Together they represent the most significant expansion of Illinois insurance oversight in recent memory. Pritzker had already pushed through legislation in 2023 and 2024 giving the Insurance Department authority to review and approve rates for small- and large-group health insurance plans. This adds auto and home to that regulatory umbrella.
The Save Max Quote Index tracks quote behavior across Illinois and neighboring states, and the SMQI, drawn from 3.3 million+ real quote requests, consistently shows Illinois consumers shopping aggressively after rate shock events, a pattern that underscores exactly why premium transparency legislation resonates with drivers in this market. For a broader look at how Illinois stacks up against neighboring states, see our Illinois Auto Insurance guide.
Why Illinois had no rate controls to begin with
Here is the part that surprises most people: before these bills, Illinois had no law prohibiting insurers from charging "excessive, inadequate, or unfairly discriminatory" premiums.
Secretary of State Alexi Giannoulias put it bluntly in an interview: "It was unfathomable to me that we're one of only two states in America (with Wyoming) that doesn't have any sort of accountability or transparency in the rulemaking, and the rulemaking process."
Wyoming was the other outlier.
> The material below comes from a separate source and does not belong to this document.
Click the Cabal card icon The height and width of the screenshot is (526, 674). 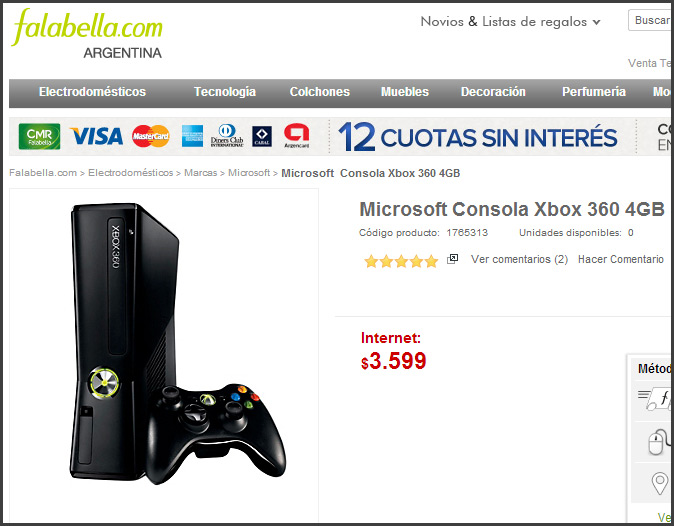point(262,136)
Every other state in the country had at least some statutory prohibition on discriminatory or excessive rate-setting. Illinois and Wyoming were the exceptions, a status that left millions of policyholders without a meaningful avenue to challenge unjustified premium increases.
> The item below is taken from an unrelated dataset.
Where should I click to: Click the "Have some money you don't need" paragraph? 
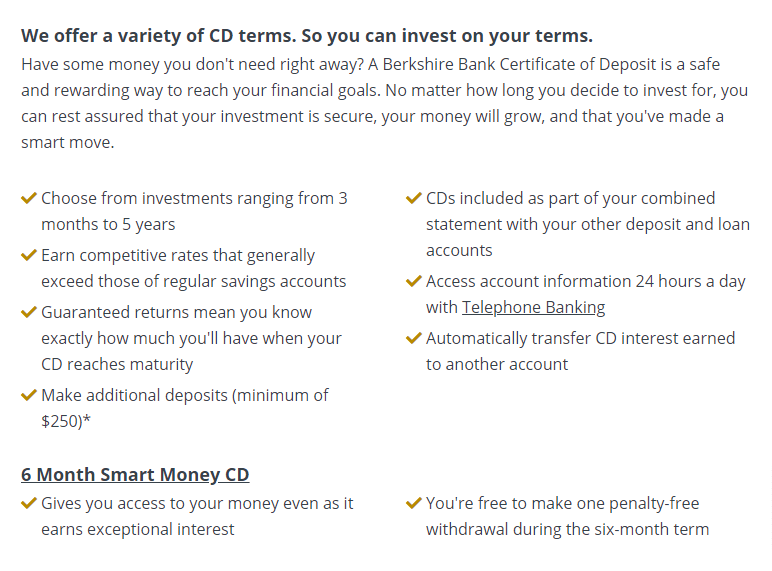click(x=385, y=103)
That regulatory vacuum is not a minor technicality. Without it, the Insurance Department had limited standing to reject a rate filing even if it looked punishing to consumers.
What each bill actually requires
The two bills share a common framework but differ in key details. Here is how they compare:
| Excessive/discriminatory rate ban | Yes | Yes |
| Notice before increases above 10% | 60 days | 30 days |
| Cost-shifting / out-of-state loss ban | Yes (state-specific loss data required) | Yes |
| ZIP code / credit score ban | Not specified | Not included |
| Department review authority | Yes | Yes |
| Rebate authority if overcharged | Yes | Yes |
| Defensive driving discount expansion | No | Yes (age 55+) |
| Effective date | July 1, 2027 | July 1, 2027 |
Under both bills, companies can still implement new rates as soon as they are filed with the Insurance Department. The department then has 60 days from the filing date to notify a company if its rates fail the new standard. A company can request a hearing to challenge that finding. If the department's determination stands, it can reject the filing and order the company to rebate any excess premiums already collected.
"We're now prohibiting rates that are excessive or discriminatory so that the pricing reflects actual risk rather than hidden formulas that create these inequities," Giannoulias said. "And it strengthens the Department of Insurance's authority and timelines to review these filings, to challenge unjustified increases and require rebates if and when consumers are overcharged."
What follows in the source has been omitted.